• [Data to use]

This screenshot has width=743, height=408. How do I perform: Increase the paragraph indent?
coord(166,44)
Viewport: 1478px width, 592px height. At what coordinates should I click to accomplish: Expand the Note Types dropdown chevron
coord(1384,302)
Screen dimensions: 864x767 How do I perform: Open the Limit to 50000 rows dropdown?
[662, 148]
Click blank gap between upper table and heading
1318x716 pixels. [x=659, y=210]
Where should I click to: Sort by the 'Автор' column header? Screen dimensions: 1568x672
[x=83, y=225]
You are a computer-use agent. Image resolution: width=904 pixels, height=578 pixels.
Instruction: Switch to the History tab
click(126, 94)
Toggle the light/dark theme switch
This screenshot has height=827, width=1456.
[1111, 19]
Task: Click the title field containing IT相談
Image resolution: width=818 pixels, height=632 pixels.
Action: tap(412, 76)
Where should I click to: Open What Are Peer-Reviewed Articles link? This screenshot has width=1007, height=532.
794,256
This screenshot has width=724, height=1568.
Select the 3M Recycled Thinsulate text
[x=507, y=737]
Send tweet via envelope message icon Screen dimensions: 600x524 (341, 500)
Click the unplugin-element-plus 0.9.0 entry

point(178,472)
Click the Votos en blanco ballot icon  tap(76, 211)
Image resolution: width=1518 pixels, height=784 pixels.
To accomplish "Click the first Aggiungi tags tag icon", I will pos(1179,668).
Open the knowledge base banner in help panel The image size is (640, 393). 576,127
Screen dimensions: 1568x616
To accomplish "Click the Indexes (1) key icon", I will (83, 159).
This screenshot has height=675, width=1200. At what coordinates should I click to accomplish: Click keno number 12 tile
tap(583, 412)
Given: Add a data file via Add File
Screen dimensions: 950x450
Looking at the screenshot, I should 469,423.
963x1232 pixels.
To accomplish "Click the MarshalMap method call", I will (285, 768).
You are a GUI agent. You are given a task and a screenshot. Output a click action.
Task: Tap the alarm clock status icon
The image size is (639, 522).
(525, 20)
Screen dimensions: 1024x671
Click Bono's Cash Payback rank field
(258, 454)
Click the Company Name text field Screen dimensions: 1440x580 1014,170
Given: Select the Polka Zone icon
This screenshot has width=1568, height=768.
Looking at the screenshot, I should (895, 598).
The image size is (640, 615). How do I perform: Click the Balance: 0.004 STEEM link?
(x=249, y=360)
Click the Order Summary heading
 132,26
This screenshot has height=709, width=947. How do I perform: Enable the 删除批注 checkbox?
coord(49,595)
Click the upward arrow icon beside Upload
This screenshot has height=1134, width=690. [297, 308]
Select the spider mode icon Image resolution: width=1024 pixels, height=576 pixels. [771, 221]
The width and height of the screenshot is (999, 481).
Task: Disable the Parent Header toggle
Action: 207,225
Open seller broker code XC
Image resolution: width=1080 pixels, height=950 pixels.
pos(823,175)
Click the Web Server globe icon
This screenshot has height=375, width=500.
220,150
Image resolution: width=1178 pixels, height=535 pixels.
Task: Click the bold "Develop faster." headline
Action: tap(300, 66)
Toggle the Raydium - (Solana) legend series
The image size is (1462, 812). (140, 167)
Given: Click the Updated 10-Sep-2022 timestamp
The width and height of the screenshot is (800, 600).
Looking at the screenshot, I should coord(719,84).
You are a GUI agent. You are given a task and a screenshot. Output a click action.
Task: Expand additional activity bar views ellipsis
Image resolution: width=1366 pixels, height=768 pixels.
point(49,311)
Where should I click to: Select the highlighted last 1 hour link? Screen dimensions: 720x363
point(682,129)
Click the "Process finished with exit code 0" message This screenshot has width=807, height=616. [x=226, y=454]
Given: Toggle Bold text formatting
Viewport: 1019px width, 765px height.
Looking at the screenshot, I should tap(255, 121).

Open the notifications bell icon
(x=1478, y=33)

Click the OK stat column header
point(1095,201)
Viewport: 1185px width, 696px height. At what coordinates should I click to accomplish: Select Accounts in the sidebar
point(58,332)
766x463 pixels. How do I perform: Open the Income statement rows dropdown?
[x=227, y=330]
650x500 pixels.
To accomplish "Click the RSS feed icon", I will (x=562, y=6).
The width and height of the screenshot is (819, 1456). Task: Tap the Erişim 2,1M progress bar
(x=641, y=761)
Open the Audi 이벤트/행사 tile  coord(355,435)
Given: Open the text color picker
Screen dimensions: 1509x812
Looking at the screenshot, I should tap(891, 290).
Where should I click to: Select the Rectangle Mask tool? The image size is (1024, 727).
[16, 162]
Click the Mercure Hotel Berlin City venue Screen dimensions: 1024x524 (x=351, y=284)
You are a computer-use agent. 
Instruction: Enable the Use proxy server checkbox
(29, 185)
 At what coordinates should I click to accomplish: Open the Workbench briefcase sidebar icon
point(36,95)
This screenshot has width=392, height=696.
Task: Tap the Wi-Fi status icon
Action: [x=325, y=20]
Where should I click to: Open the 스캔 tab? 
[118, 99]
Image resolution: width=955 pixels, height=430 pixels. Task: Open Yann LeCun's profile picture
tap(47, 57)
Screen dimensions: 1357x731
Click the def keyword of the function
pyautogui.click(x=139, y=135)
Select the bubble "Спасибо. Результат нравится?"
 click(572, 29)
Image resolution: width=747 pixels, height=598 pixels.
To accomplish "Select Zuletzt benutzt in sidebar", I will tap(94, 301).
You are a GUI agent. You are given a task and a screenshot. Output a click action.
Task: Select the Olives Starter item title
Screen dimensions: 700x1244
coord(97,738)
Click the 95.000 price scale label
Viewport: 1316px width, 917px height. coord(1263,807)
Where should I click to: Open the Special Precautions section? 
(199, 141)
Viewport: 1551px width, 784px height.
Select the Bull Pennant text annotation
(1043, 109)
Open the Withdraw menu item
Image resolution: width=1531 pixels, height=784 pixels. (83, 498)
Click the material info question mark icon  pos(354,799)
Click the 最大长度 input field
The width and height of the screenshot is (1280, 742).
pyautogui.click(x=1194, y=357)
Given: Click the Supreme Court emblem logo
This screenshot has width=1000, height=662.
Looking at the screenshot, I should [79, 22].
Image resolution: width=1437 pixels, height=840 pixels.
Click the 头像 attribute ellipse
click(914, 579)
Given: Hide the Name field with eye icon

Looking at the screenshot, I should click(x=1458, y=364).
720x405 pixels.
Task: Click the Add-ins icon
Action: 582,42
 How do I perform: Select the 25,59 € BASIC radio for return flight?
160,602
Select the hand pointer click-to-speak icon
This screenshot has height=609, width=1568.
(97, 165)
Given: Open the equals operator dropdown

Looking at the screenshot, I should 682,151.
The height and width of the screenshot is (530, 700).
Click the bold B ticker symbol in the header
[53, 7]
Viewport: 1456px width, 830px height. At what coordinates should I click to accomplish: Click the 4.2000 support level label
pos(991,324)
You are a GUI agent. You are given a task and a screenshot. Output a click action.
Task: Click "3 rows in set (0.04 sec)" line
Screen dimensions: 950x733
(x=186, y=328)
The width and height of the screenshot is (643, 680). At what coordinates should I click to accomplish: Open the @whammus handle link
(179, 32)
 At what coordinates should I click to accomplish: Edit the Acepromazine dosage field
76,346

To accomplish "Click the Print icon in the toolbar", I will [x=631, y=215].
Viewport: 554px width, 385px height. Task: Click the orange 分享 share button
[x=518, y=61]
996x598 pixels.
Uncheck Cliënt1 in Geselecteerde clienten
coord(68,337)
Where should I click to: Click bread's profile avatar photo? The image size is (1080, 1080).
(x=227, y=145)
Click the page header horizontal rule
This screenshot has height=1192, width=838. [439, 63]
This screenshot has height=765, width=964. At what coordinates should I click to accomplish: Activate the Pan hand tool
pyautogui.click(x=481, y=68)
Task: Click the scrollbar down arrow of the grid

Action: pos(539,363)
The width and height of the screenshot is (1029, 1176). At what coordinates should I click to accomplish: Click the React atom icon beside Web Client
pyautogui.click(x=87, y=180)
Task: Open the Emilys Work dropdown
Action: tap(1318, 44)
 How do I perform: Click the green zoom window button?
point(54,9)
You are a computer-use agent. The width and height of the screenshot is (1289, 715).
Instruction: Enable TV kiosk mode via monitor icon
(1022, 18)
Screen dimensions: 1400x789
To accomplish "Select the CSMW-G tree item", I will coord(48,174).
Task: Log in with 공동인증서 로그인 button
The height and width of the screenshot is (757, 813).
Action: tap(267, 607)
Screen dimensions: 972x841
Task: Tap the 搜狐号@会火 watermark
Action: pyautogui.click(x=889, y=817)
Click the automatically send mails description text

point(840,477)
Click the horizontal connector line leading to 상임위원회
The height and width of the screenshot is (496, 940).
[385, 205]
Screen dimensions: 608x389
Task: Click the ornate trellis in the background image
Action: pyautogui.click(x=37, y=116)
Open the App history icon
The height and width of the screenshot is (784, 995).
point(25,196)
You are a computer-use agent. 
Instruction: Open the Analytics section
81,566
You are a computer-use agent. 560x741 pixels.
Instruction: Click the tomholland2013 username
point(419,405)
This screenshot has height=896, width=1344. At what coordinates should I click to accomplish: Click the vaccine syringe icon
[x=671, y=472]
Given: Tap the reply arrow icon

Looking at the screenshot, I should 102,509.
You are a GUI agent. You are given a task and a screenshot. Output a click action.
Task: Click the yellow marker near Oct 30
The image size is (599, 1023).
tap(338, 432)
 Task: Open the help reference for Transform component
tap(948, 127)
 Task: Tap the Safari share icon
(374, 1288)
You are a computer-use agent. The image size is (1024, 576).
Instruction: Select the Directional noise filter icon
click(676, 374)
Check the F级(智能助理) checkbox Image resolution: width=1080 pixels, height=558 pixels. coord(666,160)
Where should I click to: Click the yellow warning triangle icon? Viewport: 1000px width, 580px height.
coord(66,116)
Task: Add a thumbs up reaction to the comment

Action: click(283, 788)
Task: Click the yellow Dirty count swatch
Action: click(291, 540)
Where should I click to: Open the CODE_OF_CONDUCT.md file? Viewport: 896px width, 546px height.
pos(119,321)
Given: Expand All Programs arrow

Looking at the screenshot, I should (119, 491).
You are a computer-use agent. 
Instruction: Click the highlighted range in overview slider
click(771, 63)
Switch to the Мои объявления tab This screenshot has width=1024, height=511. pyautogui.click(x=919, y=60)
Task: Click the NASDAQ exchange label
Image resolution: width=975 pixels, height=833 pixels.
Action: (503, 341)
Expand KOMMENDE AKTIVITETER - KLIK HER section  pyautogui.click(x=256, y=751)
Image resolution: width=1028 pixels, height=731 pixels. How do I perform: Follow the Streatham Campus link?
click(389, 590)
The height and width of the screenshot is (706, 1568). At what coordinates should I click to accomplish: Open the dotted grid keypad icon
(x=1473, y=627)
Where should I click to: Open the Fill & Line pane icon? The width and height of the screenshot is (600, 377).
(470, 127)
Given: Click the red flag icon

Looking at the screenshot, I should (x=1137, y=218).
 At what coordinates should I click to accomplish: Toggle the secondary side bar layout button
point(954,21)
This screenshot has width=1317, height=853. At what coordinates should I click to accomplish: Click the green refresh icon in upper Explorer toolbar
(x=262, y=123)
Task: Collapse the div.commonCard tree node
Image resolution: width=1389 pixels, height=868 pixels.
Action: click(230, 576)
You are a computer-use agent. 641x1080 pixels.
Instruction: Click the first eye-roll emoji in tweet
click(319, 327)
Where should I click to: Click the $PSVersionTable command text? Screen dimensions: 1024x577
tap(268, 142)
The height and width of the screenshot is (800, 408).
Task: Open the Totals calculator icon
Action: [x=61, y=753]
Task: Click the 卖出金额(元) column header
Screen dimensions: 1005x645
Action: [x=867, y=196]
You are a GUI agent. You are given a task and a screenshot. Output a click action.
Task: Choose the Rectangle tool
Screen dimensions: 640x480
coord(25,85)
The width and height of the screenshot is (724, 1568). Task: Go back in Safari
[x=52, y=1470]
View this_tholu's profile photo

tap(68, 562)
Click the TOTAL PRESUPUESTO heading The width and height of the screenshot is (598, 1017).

• [Work item]
Check each line of the records above for "computer", and copy those that have it.

• [Exercise output]
You are a computer-use agent. Image resolution: width=904 pixels, height=578 pixels.
You are a computer-use agent. 
You are a computer-use agent. The width and height of the screenshot is (1289, 715).
You are a computer-use agent. 
You are a computer-use agent. 560x741 pixels.
You are a computer-use agent. The image size is (1024, 576).
You are a computer-use agent. 
You are a computer-use agent. 641x1080 pixels.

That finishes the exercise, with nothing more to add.